Anyway, for some reason– call me crazy, but I suspect it was because the panelists were mostly female– the Writing Sexy Science Fiction panel turned into a discussion on why men don’t share their feelings these days. (To which I reply: duh, that’s what blogs are for!) So, somewhat disappointed at not having learned how to better write steamy sci-fi sex scenes– I suppose I’ll have to rely on reading Heinlein novels for that– I skipped out early. And with my trusty camera at the ready, I headed out into the general chaos of Saturday night Dragon*Con.

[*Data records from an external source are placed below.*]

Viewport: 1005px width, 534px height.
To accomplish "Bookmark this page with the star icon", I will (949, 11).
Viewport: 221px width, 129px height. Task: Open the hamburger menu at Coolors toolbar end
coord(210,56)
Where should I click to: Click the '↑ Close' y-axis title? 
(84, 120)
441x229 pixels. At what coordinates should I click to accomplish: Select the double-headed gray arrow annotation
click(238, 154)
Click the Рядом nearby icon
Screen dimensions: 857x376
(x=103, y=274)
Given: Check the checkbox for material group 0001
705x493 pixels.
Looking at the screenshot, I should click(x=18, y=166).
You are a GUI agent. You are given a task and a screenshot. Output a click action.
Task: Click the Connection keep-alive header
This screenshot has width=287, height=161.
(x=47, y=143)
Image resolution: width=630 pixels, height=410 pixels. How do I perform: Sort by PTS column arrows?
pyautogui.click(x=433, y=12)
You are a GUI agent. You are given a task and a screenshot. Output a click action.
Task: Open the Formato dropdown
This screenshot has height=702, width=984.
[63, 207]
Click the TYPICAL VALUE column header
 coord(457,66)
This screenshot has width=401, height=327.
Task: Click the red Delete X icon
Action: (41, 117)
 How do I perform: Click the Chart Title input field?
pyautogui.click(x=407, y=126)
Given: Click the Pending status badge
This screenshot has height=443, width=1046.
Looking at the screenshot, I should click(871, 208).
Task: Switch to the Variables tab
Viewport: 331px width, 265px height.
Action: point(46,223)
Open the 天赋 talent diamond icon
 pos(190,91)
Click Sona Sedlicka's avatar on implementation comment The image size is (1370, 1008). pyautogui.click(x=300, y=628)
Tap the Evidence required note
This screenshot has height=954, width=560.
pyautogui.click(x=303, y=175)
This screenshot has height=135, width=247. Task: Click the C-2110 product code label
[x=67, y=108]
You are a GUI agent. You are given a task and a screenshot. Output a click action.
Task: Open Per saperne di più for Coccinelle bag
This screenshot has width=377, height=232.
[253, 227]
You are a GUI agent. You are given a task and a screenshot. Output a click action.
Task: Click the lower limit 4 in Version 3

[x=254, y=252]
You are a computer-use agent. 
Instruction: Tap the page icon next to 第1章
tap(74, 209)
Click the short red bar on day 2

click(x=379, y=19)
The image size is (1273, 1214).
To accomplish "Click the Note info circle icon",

A quick lesson in Dragon*Con geography, for those who have not personally experienced it: the convention spans five large host hotels in downtown Atlanta. The Sheraton and the Westin are a little bit out of the way, but the other three, the Hilton, Marriott, and the Hyatt, are all in a line and connected by sky bridges. This is where the big party happens: it’s essentially a mix-and-mingle party that spans three city blocks and numerous bars scattered across the hotels. From what I’ve seen, the Hyatt is where the heaviest drinking happens (not that it doesn’t happen elsewhere, it’s just heavier at the Hyatt), while the Marriott, with its wide open lobby spanning three spacious floors, is the best place to show off and admire costumes. The Hilton’s main attraction is a karaoke bar, for those who are into that sort of thing… and it’s a little less crowded, for those looking to escape the claustrophobia-inducing conditions at the Hyatt and Marriott. There are also a myriad of concerts and themed parties in the hotel ballrooms that stretch until the wee hours of the morning, and plenty of lesser-known, more exclusive parties for those with the right connections (i.e. connections better than mine).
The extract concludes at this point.